After spending some time with the lions, all three of our vehicles met up at the “Bone Tree” (my name for it) where three different skulls (lion, zebra, and mystery carnivore) and some animal’s spine were there for us to look at. We had some snacks and then moved on. As we went back past Pride Rock, we spotted one of the lionesses stalking a herd of zebras that were a few hundred yards away. She was downwind from them, like a good hunter, and kept flattening herself down into the tall grass every time they looked her way. Elphas, who is our guide for the whole trip, said they did not see her, because they did not spook and run, but they were moving away and she finally gave up. He also pointed out that she is hungry because you could see how her belly was sunken in. So we all got a little nervous when she walked right past our stopped vehicle on her way back to Pride Rock. He urgently told us, “DON’T MOVE” several times. And we did not, until after she had passed.
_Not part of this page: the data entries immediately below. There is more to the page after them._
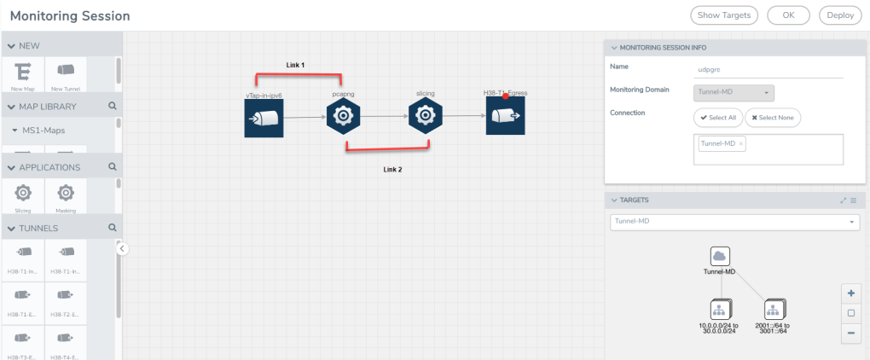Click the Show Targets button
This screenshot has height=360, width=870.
tap(724, 15)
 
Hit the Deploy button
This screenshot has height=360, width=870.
tap(840, 15)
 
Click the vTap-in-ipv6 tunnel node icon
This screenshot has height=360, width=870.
tap(264, 117)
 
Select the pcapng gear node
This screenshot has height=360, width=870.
tap(343, 116)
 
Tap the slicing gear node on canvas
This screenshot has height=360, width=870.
tap(425, 116)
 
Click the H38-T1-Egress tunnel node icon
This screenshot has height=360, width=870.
tap(505, 116)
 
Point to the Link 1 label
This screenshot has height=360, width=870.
tap(295, 65)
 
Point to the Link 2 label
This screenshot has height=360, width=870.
tap(392, 170)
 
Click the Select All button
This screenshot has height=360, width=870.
tap(717, 117)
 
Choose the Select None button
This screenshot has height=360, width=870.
tap(773, 117)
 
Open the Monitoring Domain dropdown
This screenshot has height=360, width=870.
tap(734, 91)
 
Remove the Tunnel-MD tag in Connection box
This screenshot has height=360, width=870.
tap(741, 143)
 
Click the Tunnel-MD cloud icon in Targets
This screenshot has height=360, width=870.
tap(719, 256)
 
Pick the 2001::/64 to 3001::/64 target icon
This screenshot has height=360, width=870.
tap(774, 310)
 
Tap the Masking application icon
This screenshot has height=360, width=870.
tap(65, 194)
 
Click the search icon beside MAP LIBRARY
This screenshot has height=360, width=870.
tap(112, 107)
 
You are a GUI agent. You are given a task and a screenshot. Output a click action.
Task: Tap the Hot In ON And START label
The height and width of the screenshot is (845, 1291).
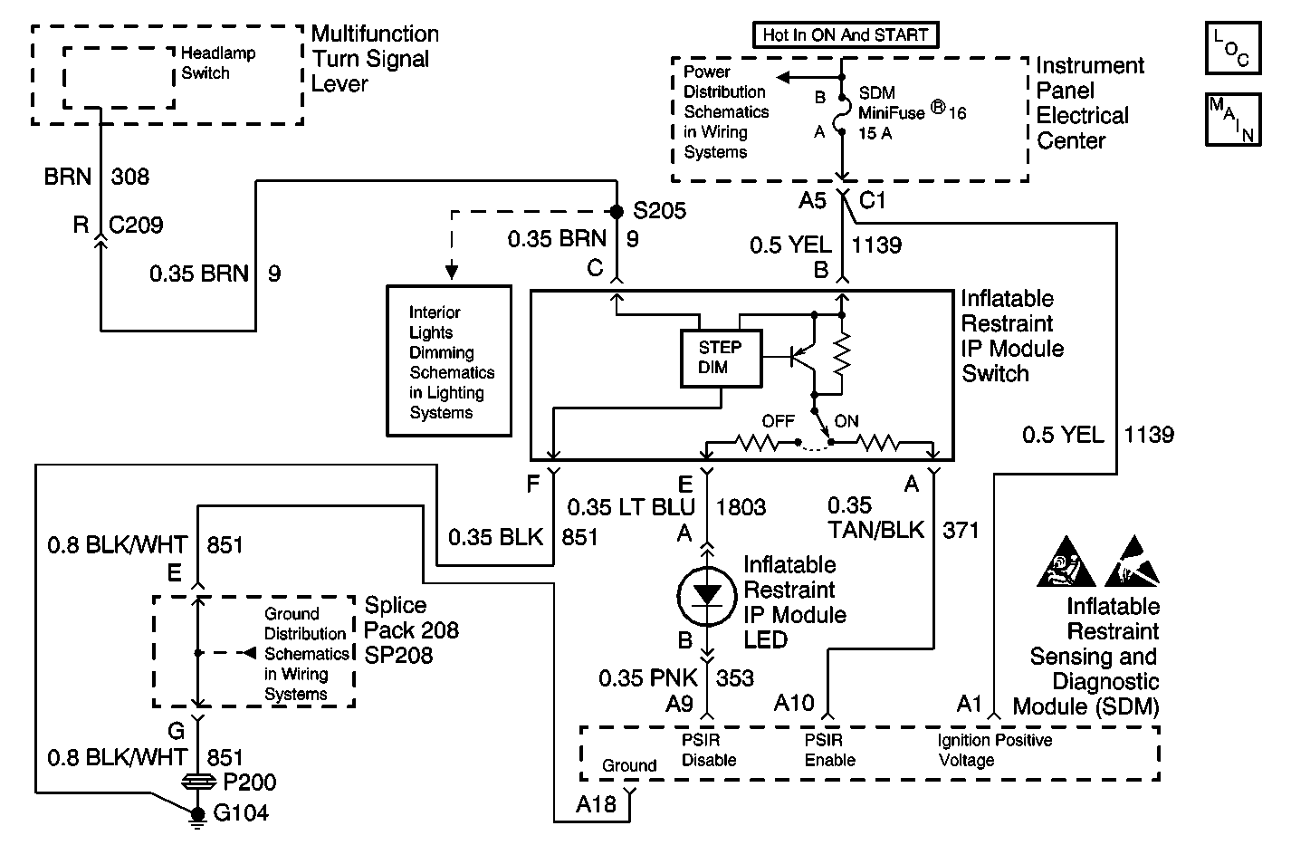(846, 35)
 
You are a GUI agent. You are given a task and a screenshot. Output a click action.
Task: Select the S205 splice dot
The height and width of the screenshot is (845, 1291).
(617, 212)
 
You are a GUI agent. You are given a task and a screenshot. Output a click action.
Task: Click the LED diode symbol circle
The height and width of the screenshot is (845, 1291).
(707, 593)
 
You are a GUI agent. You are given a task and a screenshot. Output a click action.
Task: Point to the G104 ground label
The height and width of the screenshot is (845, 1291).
(241, 812)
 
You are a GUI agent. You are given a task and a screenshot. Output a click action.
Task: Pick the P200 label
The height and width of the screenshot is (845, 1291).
(249, 783)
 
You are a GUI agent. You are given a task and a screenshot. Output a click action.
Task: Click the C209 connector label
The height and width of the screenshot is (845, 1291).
(136, 225)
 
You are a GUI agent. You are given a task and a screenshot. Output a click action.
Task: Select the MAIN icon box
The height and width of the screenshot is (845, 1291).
(1233, 119)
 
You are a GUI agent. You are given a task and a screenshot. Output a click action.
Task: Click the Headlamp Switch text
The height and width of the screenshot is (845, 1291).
(218, 63)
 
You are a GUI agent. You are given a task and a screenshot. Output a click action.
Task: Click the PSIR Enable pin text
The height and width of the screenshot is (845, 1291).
(829, 750)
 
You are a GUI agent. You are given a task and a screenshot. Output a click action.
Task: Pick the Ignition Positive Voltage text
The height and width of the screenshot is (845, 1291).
(994, 750)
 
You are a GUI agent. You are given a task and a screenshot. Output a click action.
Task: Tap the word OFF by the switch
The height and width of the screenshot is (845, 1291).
(778, 421)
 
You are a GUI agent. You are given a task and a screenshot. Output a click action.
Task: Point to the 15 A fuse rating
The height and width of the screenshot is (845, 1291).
(875, 134)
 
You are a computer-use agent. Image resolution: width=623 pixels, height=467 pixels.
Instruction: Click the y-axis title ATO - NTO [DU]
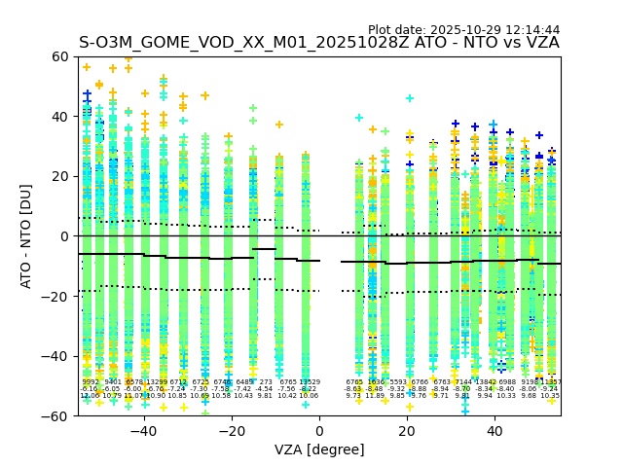pos(27,236)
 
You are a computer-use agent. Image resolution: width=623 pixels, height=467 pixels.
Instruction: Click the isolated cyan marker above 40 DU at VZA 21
pos(410,98)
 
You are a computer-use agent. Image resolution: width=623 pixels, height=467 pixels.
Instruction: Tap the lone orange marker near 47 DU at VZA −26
pos(205,95)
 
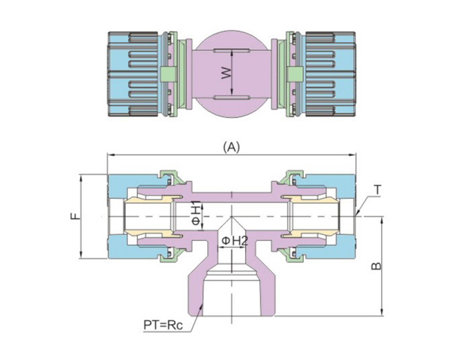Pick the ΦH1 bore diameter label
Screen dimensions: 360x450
[196, 214]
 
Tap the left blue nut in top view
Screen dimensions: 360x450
[129, 74]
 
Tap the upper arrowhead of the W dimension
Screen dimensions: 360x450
[232, 51]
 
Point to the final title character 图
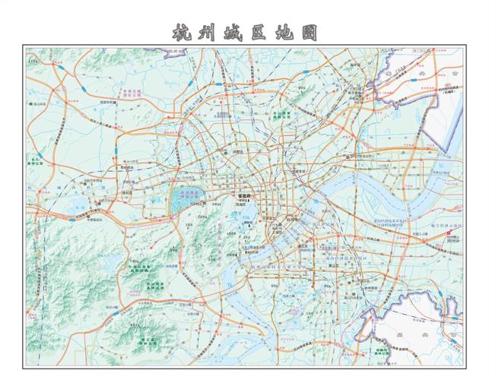tap(307, 33)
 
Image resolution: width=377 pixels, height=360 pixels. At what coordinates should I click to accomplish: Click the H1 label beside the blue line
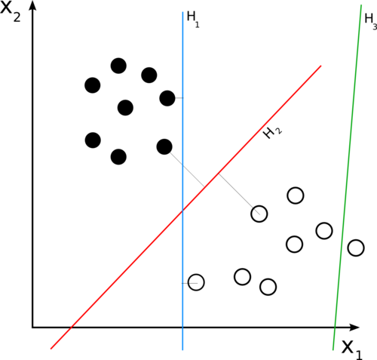(193, 20)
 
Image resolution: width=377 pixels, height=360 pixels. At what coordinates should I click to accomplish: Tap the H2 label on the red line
(272, 132)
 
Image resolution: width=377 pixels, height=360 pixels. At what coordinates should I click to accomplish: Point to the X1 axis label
(352, 350)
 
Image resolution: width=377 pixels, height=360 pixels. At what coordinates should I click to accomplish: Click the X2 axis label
(10, 12)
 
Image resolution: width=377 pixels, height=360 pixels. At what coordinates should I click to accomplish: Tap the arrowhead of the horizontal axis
(354, 328)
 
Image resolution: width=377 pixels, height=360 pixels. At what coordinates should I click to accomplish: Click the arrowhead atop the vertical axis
(32, 5)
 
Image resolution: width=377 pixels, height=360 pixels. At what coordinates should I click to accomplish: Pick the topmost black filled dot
(118, 66)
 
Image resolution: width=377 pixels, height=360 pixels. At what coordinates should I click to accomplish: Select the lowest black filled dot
(118, 157)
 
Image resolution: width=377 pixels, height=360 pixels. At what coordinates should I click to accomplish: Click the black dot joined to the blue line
(167, 98)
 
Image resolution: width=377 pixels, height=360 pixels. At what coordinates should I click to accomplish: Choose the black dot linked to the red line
(164, 146)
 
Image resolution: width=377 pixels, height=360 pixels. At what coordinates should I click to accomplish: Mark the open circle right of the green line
(356, 248)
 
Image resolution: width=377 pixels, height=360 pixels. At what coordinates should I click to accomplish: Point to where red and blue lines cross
(182, 211)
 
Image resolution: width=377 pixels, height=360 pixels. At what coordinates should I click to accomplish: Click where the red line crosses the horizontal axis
(72, 328)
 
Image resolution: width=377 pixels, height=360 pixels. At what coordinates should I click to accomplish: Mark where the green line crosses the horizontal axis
(335, 328)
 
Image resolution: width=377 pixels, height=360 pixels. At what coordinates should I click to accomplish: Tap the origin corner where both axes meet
(32, 328)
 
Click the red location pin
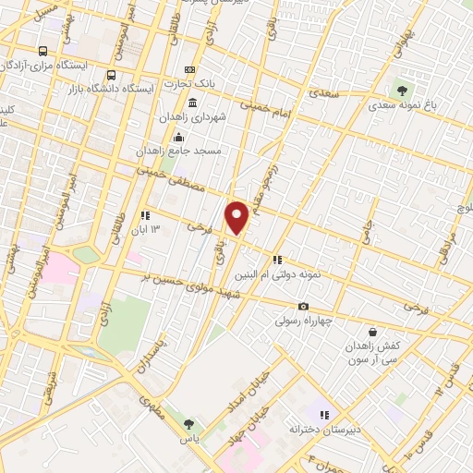237,215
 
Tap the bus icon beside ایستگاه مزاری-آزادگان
42,52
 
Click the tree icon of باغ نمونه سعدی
401,90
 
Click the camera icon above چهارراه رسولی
303,307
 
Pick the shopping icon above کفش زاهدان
372,332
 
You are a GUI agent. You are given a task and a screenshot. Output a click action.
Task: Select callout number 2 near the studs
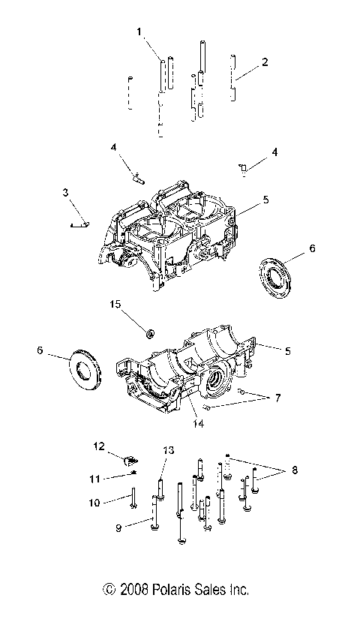pyautogui.click(x=263, y=62)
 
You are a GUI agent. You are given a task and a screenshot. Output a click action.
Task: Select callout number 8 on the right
pyautogui.click(x=294, y=470)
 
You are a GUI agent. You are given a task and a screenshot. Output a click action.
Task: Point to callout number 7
pyautogui.click(x=278, y=398)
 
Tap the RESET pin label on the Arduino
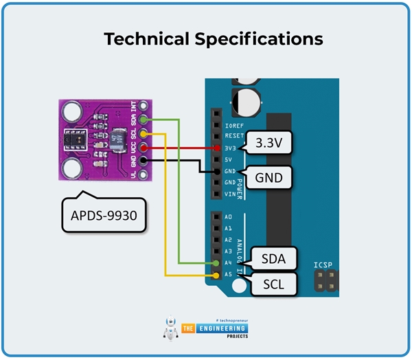233,137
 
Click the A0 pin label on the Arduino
229,216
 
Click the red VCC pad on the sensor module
143,147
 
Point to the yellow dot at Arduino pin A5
217,275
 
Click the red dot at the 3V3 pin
217,148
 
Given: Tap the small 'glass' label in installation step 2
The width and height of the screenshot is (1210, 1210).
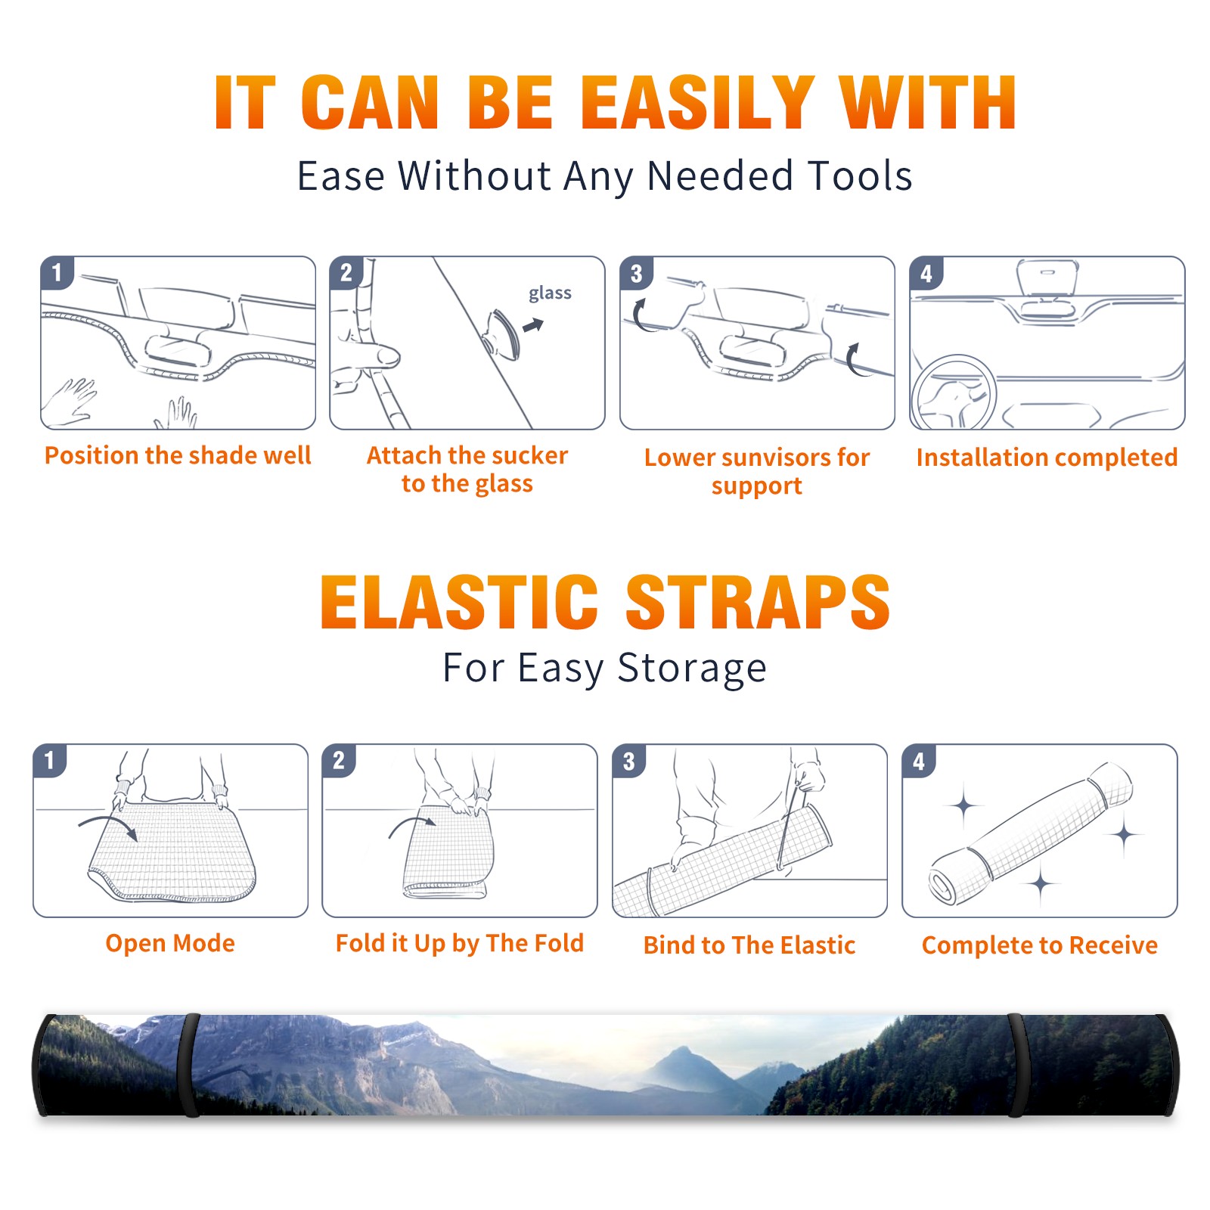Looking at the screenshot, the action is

From there, we worked our leisurely way back to camp. Random observations:  

  • With the sun at our back, the tall grasses were silvery against the dark green trees on the horizon beneath the pale blue sky with puffy white clouds. Nature’s palettes can’t be beaten.
  • There are giant weathered rocks and boulders in isolated outcroppings (like Pride Rock) that almost look like someone placed them there. In fact they are clusters of metamorphic rock that long, long ago were underground, but have been gradually exposed over millennia of erosion. 
  • One type of fig tree grows on top of rocks and sends roots down around them into the ground.
  • Herd animals (gazelles, zebras, buffalo, topi, impalas, hartebeests) gather in twos and threes under shade trees in the heat of the midday sun.
  • Waterboks and Impalas are the only antelopes where the females don’t have horns. 
  • The horns of all the antelope species are ridged in some way, not smooth like cattle horns.

The last animals we saw as we approached camp were a herd of elephants, including several females with tiny babies, less than a year old. The babies were so adorable! One of them actually waved his little ears at us just like mama. 

We had one more outing after that, but I’ll save that story for another post.